Russia's Vladimir Putin arrives in Iran on Tuesday, in a visit much anticipated by the hardliner government in Tehran and hailed as a major anti-West event.

The formal reason for Putin’s visit is a tripartite summit with his Iranian and Turkish counterparts to discusses Syria, where Tehran and Moscow back Bashar al Assad and Turkey backs the residual rebel forces in the north of the country.

Turkey's President Rcep Tayyip Erdogan also arrive in Tehran and received by President Ebrahim Raisi.

However, Iranian government-owned media has been portraying the visit as a major event to counter the West. Fars news website affiliated with the Revolutionary Guard on Tuesday splashed a headline decaling, “The end of Western monetary and financial hegemony”.

Presumably, Iran and Russia are setting up a mechanism to interchange currencies, but the outline is so vague it is impossible to clearly describe it.

Last week, the US National Security Adviser Jake Sullivan twice warned that Iran might provide military drones to Russia to be used in the Ukraine war. Iran’s foreign ministry tried to deny it, saying Tehran is neutral in the war and will not aid any side.

US State Department spokesperson Ned Price on Monday [July 18] reiterated that Washington is monitoring the situation. “Well, we’ve spoken about our concerns regarding a potential Iranian provision of UAV technology to Russia. We will continue to watch very closely. All of our sanctions remain in force,” he said, adding that such a transaction might violate of host of American and other sanctions on the two countries.

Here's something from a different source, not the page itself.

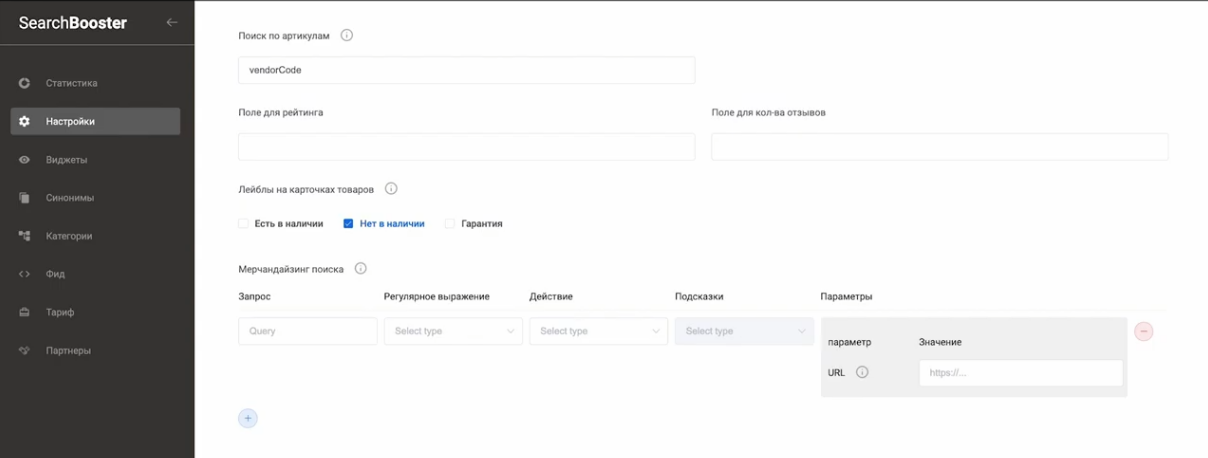Focus the URL value https field
Viewport: 1208px width, 458px height.
coord(1020,372)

Putin and Khamenei meeting in November 2015 in Tehran

Despite their political alliance, which since the invasion of Ukraine has increasingly taken an anti-Western tone, economic transactions between Iran and Russia remain small.

Bilateral trade rose to $4 billion in 2021, but this is far less than, for example, Russia’s trade with Turkey at $33 billion, while Moscow’s exports to Iran are mainly foodstuffs, which are less vulnerable to US third-party sanctions than other sectors.

Before its costly adventure in Ukraine, Russia was mindful of US third-party sanctions on Iran and there were no major cases of, for example, banking violations.

The specter of an emerging US-backed Arab-Israeli bloc that could tilt the Middle East balance of power further away from Iran has accelerated its clerical rulers' efforts to strengthen strategic ties with the Kremlin.

"Considering the evolving geopolitical ties after the Ukraine war, the establishment tries to secure Moscow's support in Tehran's confrontation with Washington and its regional allies," Reuters quoted an unnamed senior Iranian official as saying.

Sending a clear message to the West that Russia will seek to boost ties with anti-West Iran, Putin will meet the Islamic Republic's most powerful authority, Supreme Leader Ayatollah Ali Khamenei, just a few days after US President Joe Biden visited Israel and Saudi Arabia.

Emboldened by high oil prices after the Ukraine war, Tehran is betting that with Russia's support it could pressure Washington to offer concessions for revival of a 2015 nuclear deal.

Almost a year of indirect talks between Tehran and Washington in Vienna stalled in March, with Iran questioning the US resolve and Washington calling on Tehran to drop extra demands.

But Moscow and Tehran, both subject to US sanctions, have overlapped interests. Iran, whose oil industry has struggled for years under US sanctions, has long relied on exports to China to keep the economy afloat. Since the start of Ukraine war, Moscow has taken away a big chunk of Iran's oil market in Asia.

In May, several reports said that Iran's crude exports to China have fallen sharply as Beijing favoured heavily discounted Russian barrels, leaving almost 40 million barrels of Iranian oil stored on tankers at sea in Asia and seeking buyers.